— Stored rows —
+++++

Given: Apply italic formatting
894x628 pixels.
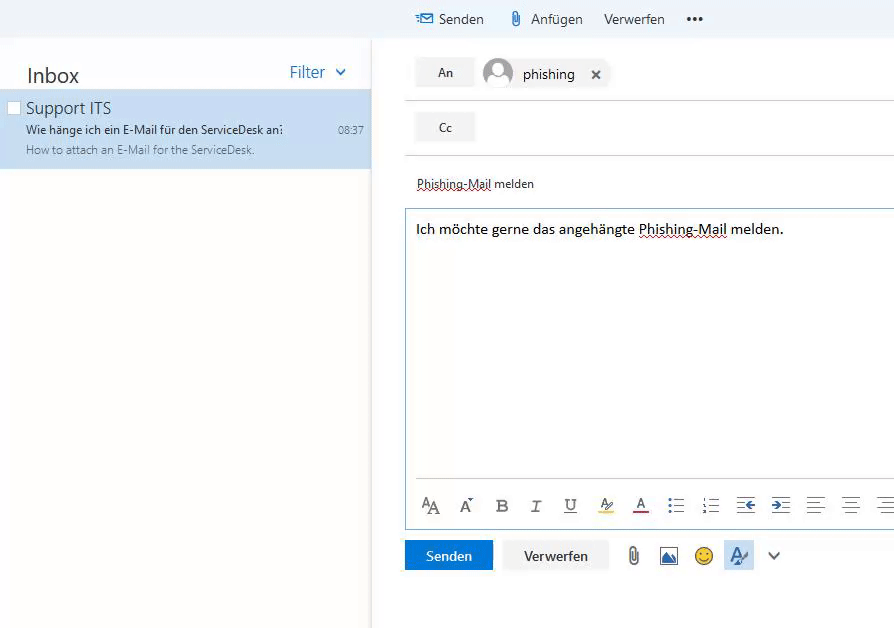Looking at the screenshot, I should [x=536, y=506].
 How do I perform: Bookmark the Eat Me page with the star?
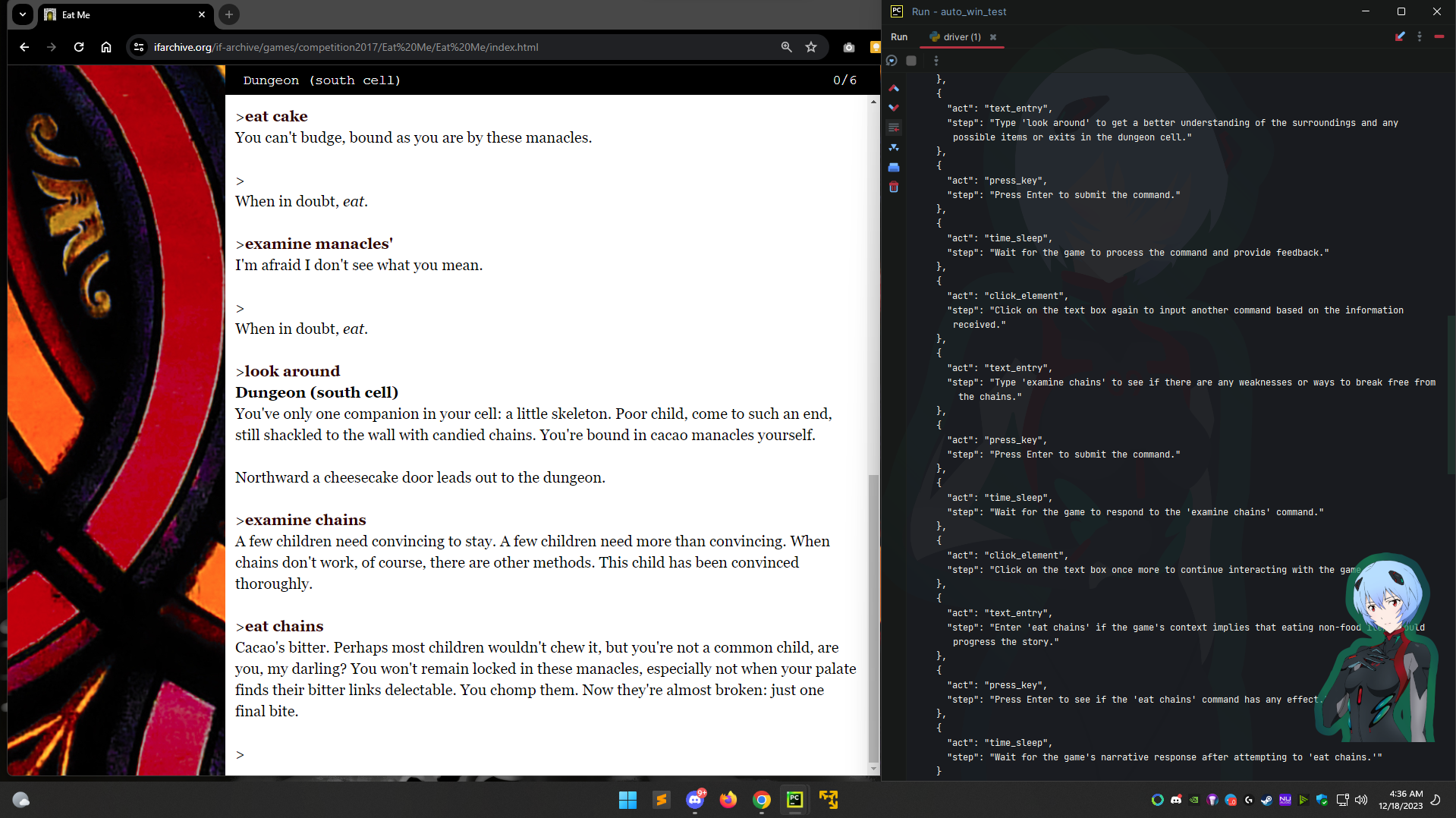(811, 47)
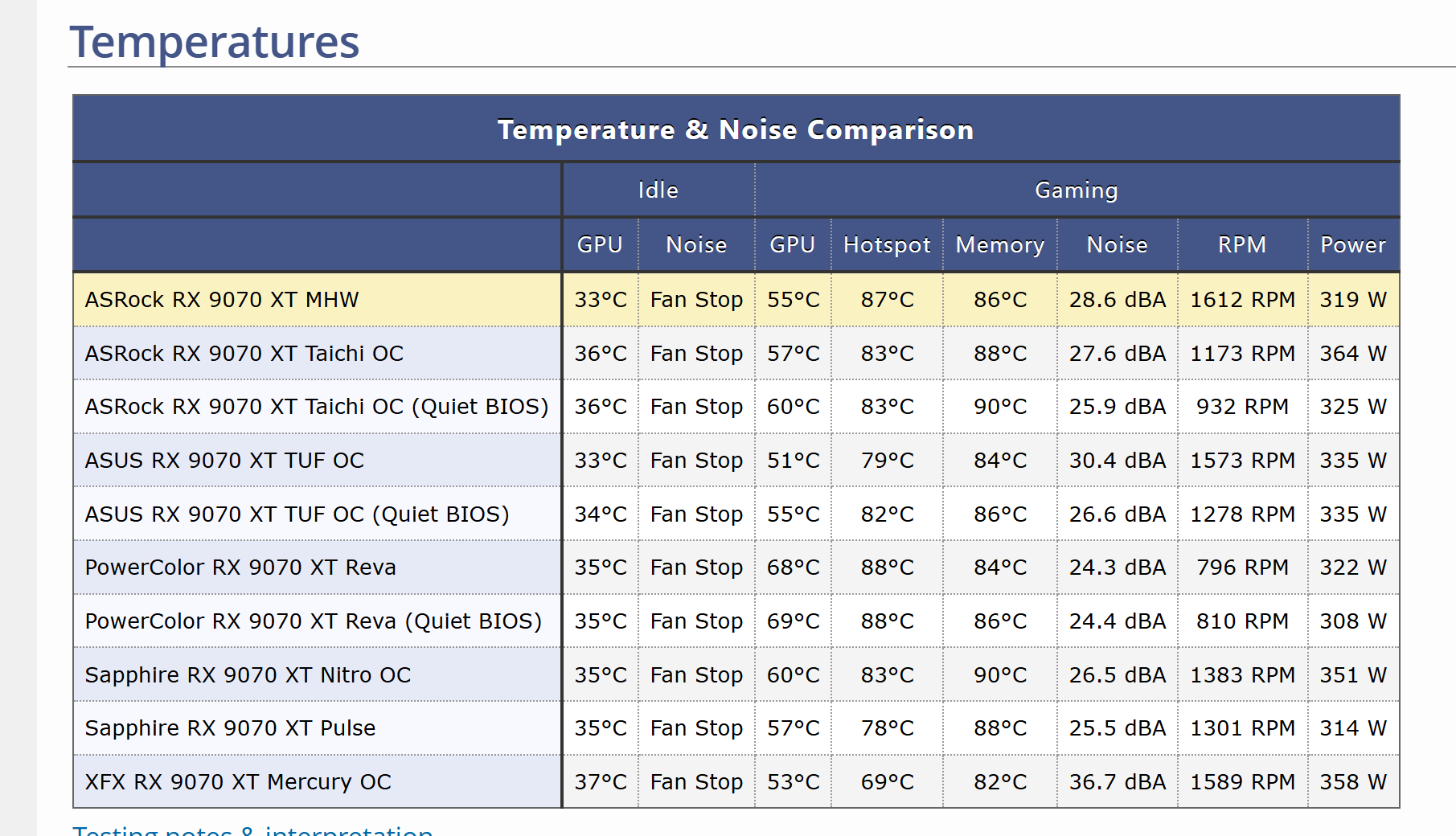
Task: Select Sapphire RX 9070 XT Nitro OC name cell
Action: tap(318, 675)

+++++

Reproduce the listing above verbatim, line for line, and leave out every picture.

Given: Apply italic formatting
894x628 pixels.
Looking at the screenshot, I should [x=536, y=506].
 How do I perform: Bookmark the Eat Me page with the star?
(811, 47)
Task: Select Sapphire RX 9070 XT Nitro OC name cell
Action: tap(318, 675)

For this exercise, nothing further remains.